Exercise>
Return each line of the listing that follows in which the string "computer" can be found.

Supplied entries>

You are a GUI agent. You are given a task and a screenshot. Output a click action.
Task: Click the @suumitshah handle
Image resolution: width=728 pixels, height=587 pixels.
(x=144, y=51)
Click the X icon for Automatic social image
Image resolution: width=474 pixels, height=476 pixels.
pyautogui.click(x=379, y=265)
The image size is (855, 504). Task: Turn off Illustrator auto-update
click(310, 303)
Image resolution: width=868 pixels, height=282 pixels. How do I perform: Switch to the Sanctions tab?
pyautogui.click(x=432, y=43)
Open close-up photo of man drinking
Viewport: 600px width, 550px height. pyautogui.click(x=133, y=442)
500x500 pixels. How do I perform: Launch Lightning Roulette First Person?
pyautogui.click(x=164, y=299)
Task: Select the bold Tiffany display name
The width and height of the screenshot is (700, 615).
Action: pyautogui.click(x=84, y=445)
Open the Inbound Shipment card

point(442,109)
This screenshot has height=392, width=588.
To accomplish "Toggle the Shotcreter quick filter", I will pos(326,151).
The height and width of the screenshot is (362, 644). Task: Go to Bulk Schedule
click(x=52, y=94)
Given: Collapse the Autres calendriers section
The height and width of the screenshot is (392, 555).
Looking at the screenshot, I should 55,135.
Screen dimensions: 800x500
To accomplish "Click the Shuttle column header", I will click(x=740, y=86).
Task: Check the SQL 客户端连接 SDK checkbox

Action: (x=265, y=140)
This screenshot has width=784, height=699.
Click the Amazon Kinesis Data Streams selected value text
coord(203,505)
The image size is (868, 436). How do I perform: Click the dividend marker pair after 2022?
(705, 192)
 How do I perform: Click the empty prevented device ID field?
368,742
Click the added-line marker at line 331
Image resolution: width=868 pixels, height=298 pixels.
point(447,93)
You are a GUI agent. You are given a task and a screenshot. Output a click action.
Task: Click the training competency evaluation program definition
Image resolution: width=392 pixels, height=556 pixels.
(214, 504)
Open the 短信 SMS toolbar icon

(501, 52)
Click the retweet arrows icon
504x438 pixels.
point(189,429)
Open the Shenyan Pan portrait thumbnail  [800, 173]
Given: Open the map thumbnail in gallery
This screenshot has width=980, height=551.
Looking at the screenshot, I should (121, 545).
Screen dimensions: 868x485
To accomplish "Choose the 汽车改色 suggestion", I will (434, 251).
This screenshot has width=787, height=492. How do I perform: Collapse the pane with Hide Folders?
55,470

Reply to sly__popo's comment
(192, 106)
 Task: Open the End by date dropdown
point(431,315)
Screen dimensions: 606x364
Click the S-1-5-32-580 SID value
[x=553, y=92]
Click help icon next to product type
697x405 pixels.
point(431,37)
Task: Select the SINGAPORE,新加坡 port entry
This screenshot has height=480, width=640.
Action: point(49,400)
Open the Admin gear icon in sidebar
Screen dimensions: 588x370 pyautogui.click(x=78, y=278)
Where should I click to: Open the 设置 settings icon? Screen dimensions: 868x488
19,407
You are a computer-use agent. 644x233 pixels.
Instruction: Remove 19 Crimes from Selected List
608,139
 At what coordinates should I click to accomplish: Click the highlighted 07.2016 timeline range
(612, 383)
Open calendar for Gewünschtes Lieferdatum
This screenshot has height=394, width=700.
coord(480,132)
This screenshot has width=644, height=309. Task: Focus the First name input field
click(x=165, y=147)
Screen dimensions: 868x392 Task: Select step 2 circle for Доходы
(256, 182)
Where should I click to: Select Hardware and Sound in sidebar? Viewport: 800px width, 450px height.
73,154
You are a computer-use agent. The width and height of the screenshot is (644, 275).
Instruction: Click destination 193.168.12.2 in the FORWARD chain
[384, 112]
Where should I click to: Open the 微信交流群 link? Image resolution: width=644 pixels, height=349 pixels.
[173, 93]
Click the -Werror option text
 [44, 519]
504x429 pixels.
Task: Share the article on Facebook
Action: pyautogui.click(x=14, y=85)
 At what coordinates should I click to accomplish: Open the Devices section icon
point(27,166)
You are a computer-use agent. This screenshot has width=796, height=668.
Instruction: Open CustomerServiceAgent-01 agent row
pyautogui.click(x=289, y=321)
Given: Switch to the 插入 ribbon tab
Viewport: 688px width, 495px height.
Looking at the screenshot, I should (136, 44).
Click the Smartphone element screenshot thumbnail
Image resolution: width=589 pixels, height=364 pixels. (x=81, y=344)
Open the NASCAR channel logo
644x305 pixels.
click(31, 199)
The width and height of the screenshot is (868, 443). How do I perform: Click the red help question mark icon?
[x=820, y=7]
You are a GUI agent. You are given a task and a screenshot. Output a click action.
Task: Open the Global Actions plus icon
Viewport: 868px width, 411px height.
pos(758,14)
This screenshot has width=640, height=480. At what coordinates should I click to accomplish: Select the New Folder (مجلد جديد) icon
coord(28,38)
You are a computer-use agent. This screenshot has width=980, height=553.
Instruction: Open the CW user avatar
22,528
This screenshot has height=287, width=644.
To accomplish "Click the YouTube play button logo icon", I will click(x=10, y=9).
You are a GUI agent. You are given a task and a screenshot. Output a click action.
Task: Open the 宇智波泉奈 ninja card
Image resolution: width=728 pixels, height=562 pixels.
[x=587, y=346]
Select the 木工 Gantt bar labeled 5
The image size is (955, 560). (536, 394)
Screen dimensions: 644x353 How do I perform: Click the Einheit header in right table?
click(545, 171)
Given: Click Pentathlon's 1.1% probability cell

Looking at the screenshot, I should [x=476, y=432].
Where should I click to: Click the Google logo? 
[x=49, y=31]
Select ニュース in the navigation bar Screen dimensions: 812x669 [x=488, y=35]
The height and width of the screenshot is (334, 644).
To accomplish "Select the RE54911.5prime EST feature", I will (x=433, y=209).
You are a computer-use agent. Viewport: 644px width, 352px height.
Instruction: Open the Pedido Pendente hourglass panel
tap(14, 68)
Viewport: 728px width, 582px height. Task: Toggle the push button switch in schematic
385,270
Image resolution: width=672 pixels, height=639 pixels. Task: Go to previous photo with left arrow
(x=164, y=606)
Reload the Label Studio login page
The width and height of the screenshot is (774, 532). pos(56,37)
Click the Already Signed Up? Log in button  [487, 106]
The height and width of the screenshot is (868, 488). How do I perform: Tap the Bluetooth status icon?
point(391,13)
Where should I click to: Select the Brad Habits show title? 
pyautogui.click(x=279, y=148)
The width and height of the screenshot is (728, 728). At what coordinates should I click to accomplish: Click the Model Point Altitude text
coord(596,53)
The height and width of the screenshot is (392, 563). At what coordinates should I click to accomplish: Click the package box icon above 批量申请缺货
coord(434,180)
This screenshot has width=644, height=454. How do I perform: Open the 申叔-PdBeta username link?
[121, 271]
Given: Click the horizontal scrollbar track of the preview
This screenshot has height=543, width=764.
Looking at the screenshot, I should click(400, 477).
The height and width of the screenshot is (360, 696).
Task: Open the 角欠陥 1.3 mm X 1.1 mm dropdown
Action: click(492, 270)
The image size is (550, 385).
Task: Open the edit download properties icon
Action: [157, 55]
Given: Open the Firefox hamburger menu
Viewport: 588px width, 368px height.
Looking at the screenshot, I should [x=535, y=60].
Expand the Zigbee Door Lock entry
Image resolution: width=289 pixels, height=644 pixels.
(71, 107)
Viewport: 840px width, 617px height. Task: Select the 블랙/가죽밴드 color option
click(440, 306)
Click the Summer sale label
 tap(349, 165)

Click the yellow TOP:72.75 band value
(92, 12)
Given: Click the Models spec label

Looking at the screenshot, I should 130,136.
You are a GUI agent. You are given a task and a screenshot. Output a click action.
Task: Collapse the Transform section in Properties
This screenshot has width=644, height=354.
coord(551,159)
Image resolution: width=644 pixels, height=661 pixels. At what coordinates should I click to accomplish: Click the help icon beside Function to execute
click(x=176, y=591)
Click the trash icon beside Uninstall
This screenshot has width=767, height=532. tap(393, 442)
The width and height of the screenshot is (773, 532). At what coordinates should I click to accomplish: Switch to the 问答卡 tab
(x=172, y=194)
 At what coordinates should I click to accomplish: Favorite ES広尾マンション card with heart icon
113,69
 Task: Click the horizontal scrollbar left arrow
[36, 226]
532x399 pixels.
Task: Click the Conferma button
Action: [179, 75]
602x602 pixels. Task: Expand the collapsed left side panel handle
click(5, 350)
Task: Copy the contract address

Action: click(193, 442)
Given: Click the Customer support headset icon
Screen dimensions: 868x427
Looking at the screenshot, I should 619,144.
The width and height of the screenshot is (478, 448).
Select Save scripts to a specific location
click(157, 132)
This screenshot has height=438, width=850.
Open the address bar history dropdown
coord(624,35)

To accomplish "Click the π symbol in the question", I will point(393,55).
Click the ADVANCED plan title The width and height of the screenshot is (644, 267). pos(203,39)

Task result>
You are a computer-use agent. 644x233 pixels.
You are a computer-use agent. The width and height of the screenshot is (644, 275).
You are a computer-use agent. This screenshot has width=796, height=668.
You are a computer-use agent. This screenshot has width=980, height=553.
You are a computer-use agent. Viewport: 644px width, 352px height.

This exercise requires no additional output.